[AIM OF THE EXERCISE]: Rewrite the rows starting at the line containing "What do you see at coordinates (53, 34)" and ending at the line containing "center [53, 34].", replacing "screenshot" with "screen capture" and leaving all else unchanged. Give only those lines, and omit the pictures.

[DATA SUPPLIED]:
- - - - -

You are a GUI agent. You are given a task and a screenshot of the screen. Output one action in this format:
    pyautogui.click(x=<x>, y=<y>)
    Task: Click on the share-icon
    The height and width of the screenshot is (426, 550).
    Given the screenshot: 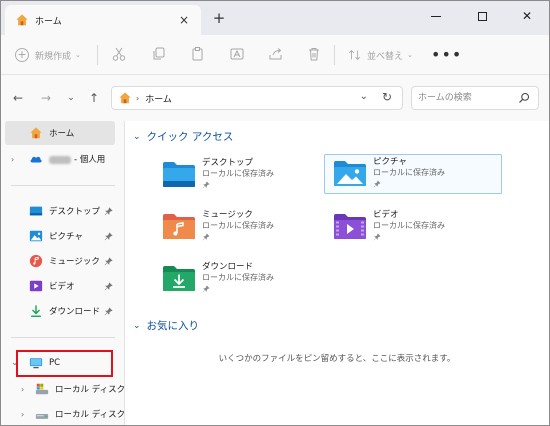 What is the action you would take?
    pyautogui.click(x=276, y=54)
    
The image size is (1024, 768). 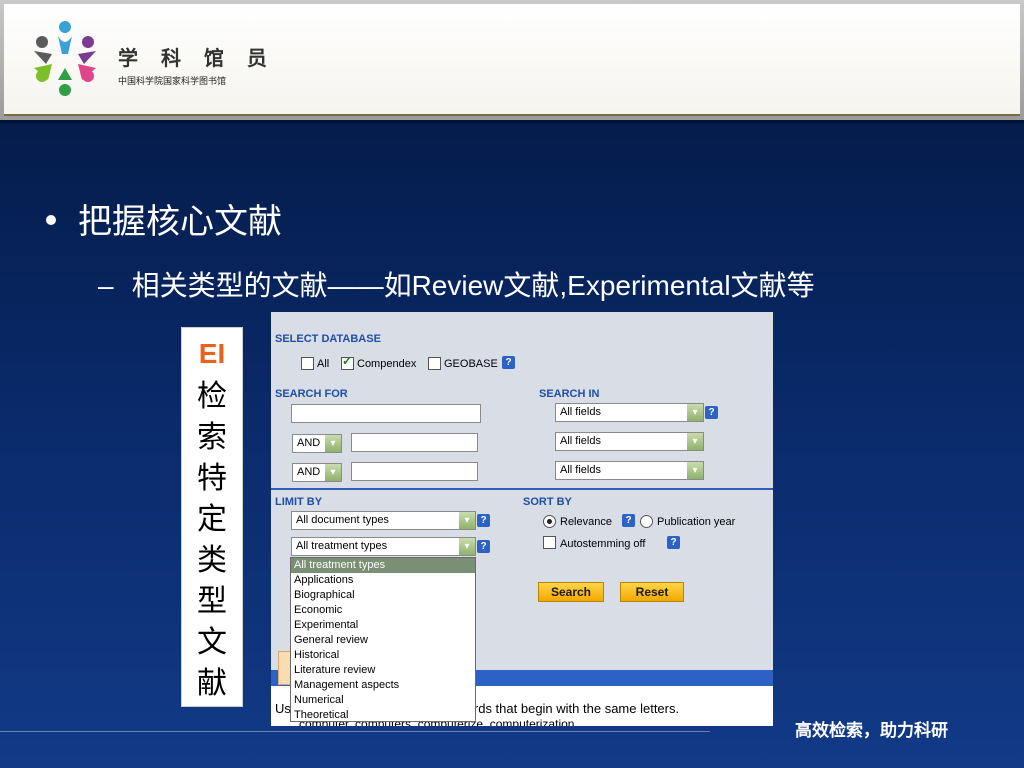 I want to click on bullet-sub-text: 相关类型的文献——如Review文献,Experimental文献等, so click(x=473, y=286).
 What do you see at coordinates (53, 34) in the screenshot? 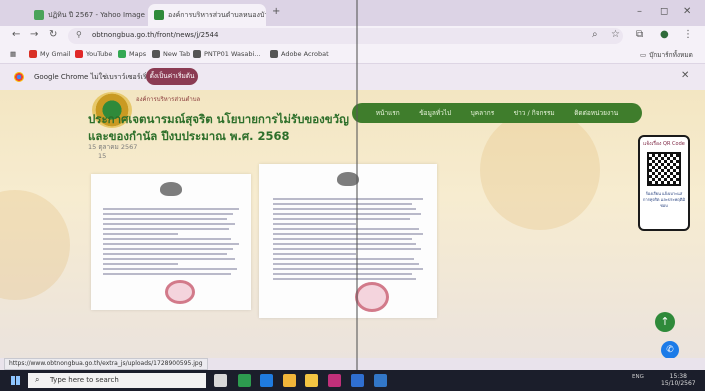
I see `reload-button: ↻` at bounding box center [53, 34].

- - - - -

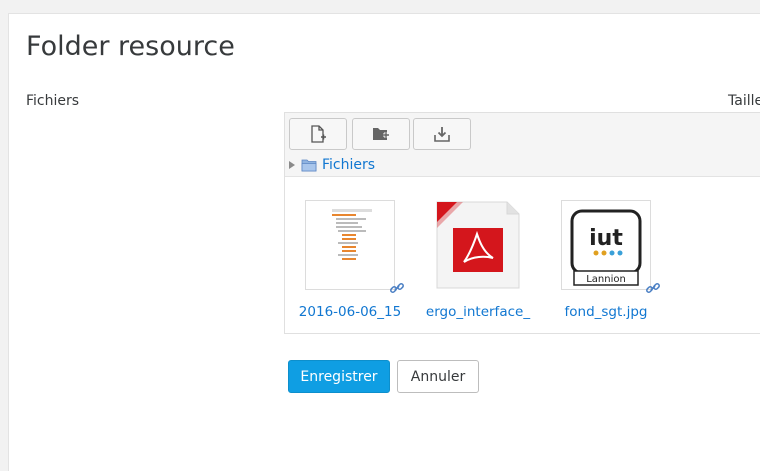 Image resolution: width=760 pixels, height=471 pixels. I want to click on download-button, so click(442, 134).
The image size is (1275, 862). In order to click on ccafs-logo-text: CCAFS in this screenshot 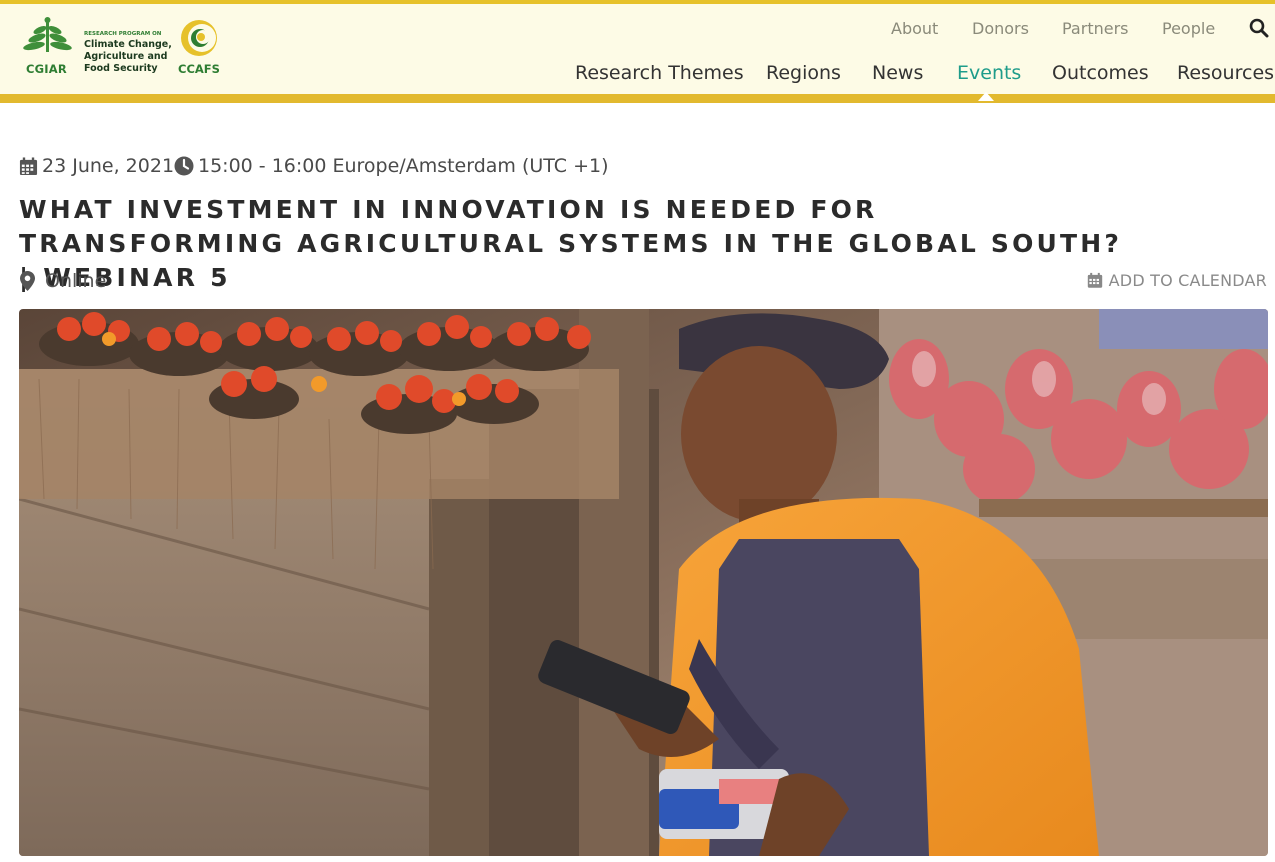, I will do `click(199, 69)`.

- - - - -

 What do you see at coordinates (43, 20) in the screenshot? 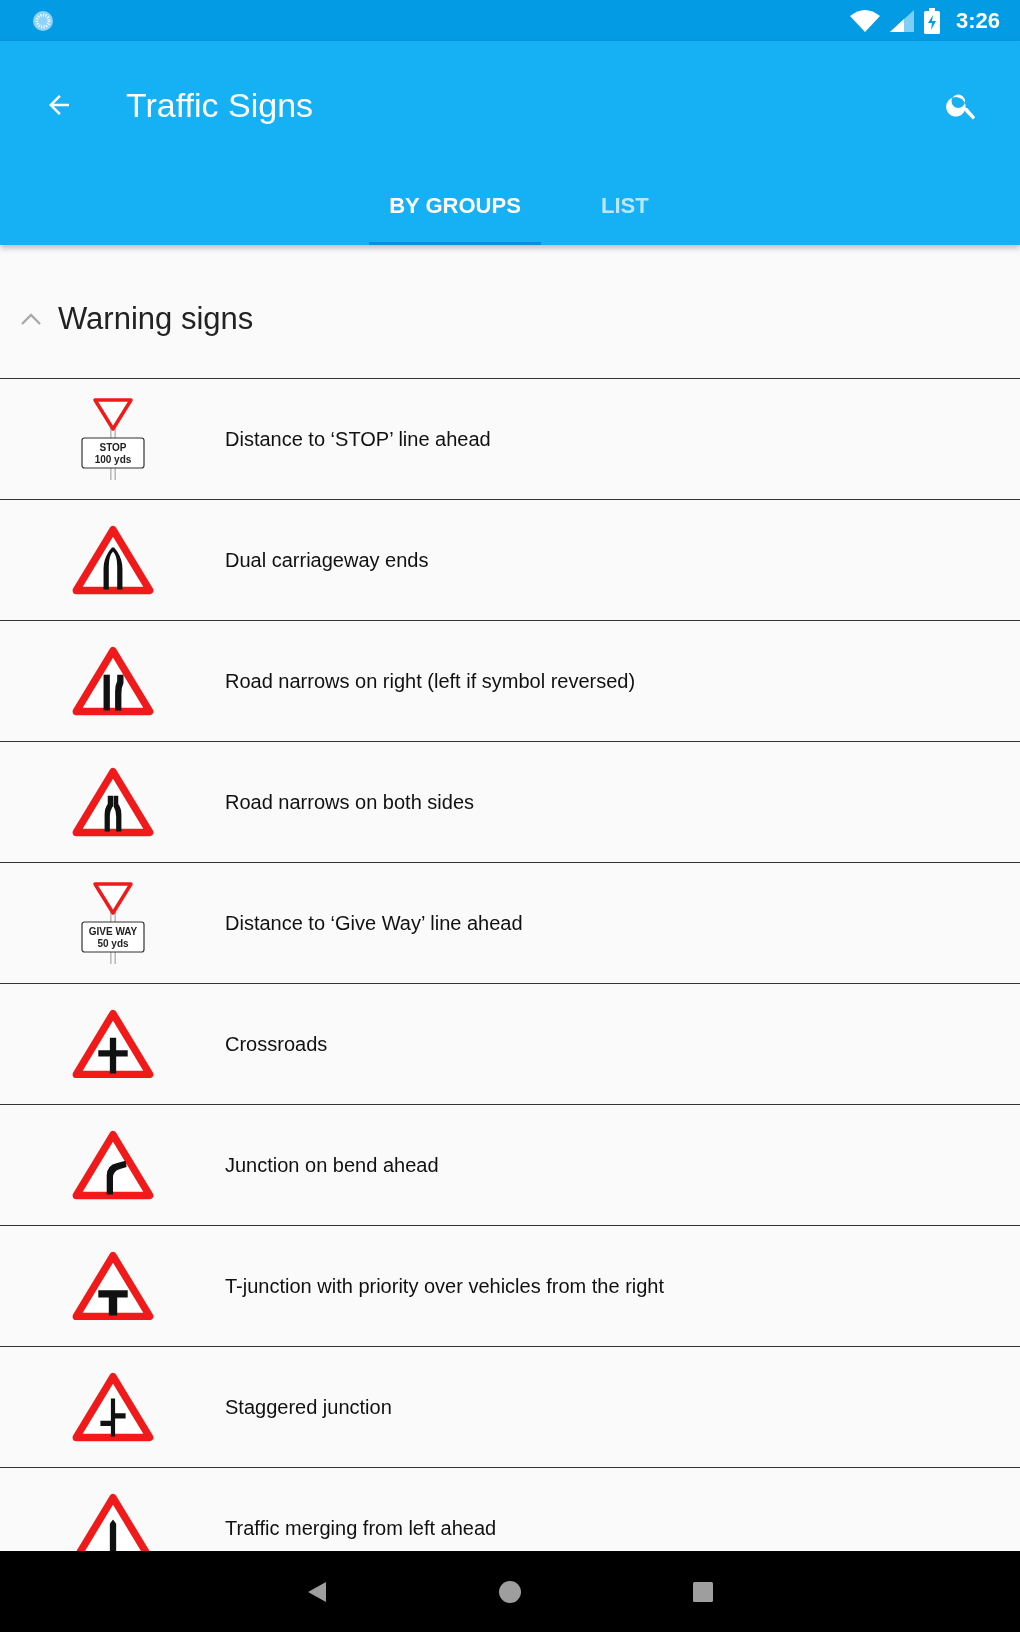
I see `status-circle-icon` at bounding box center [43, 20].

- - - - -

[FINISHED EXERCISE]:
 What do you see at coordinates (53, 34) in the screen capture? 
I see `reload-button: ↻` at bounding box center [53, 34].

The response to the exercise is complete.